**Dataset entries**.
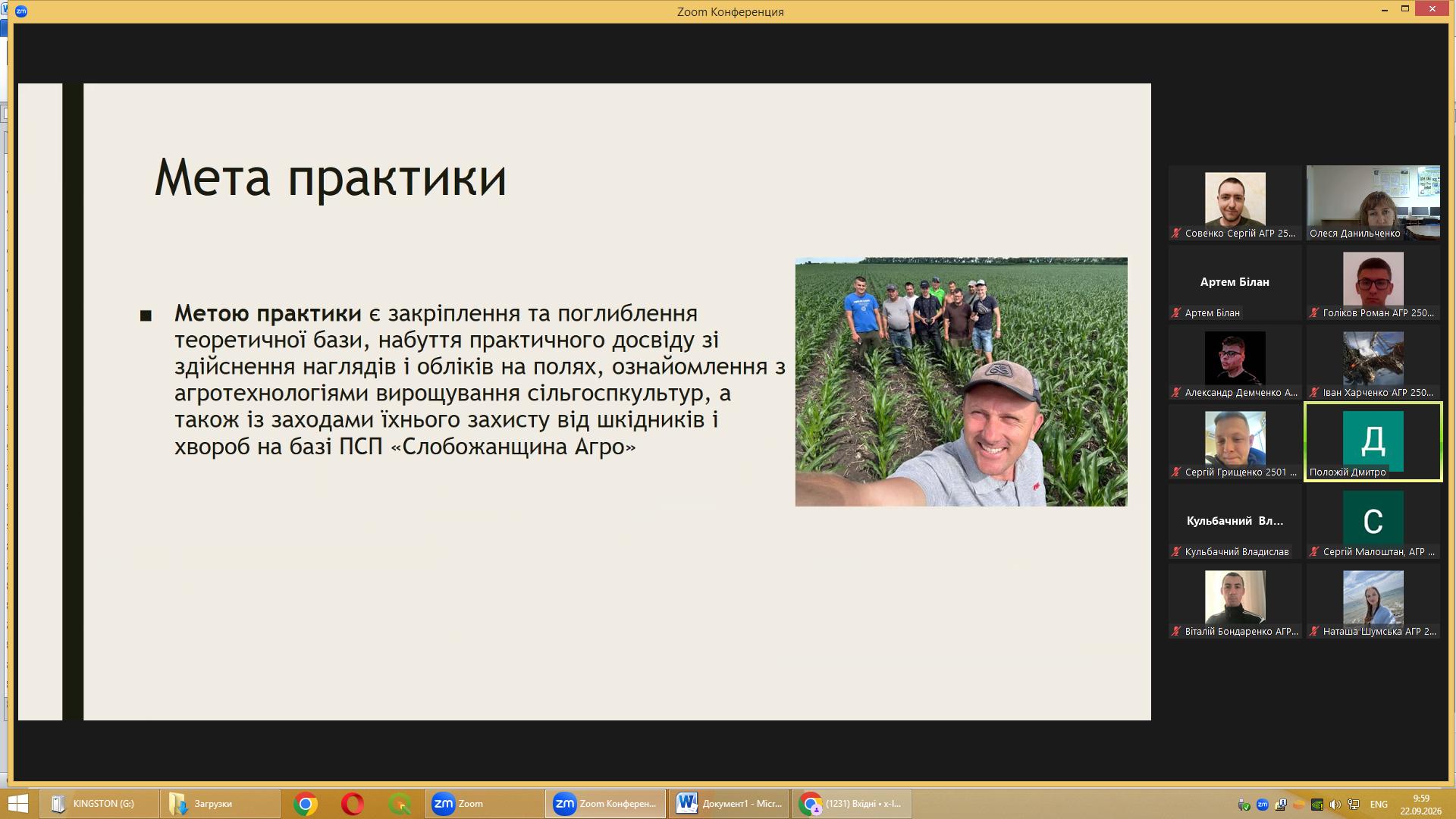Click the Safely Remove Hardware USB icon
Viewport: 1456px width, 819px height.
tap(1244, 805)
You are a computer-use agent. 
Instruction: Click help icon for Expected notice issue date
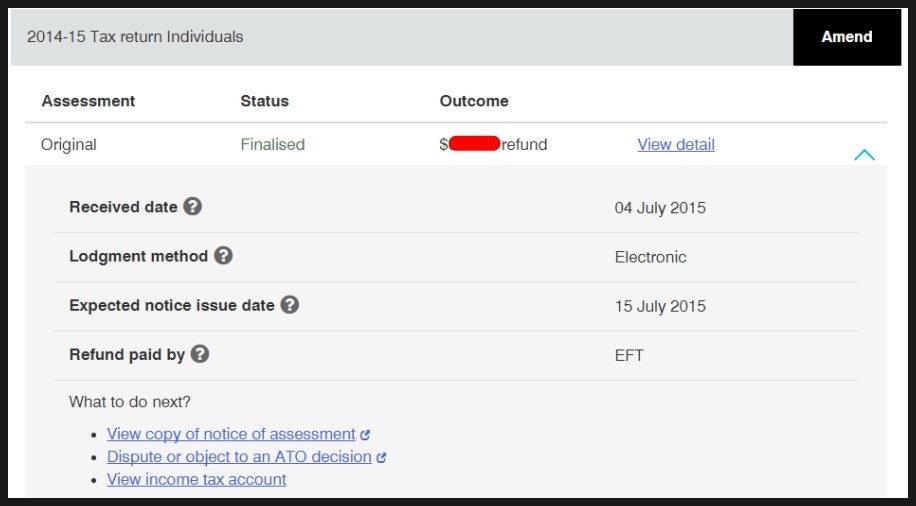coord(290,304)
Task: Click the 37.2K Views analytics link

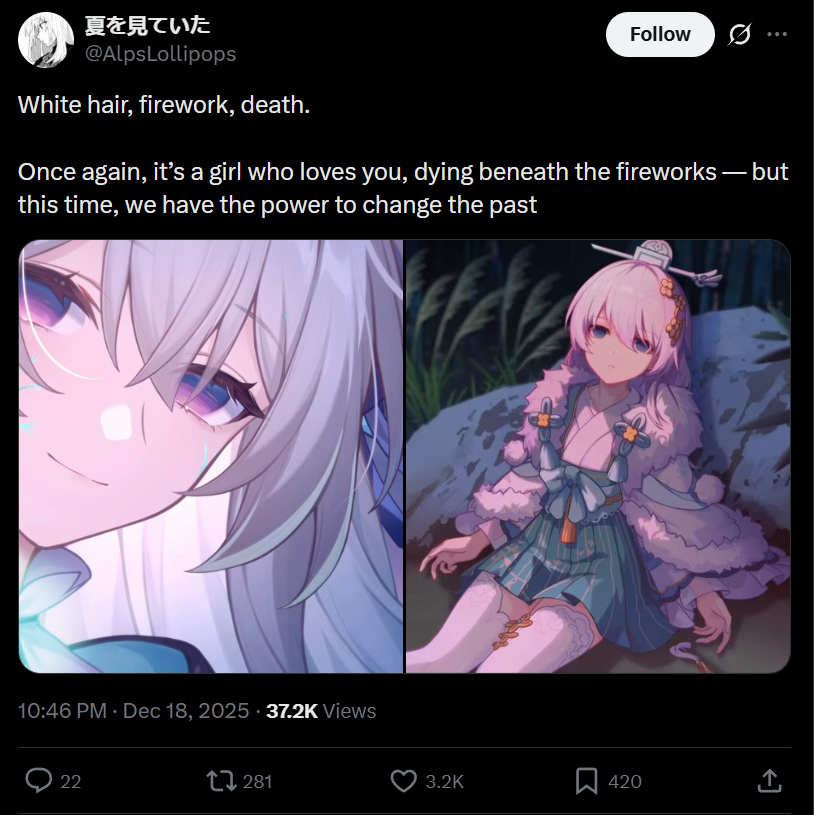Action: click(x=321, y=711)
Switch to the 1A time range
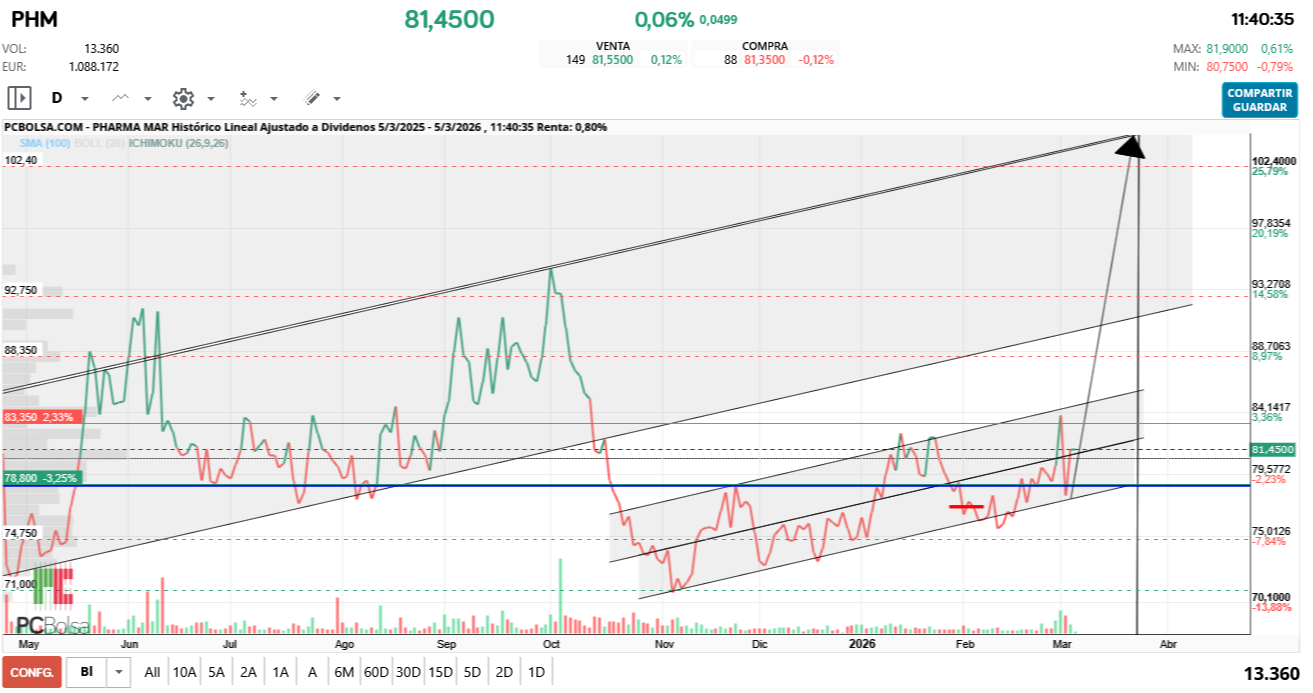The image size is (1313, 693). 280,672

**TASK ITEM**. Once the line containing "Instruction: Click help" is found, it and every line through the end of the records above should be output exactly, with no pictures.

**ANSWER TO THIS TASK**.
Instruction: Click help icon for Expected notice issue date
coord(290,304)
Task: Click the 37.2K Views analytics link

Action: click(x=321, y=711)
Switch to the 1A time range
The image size is (1313, 693). 280,672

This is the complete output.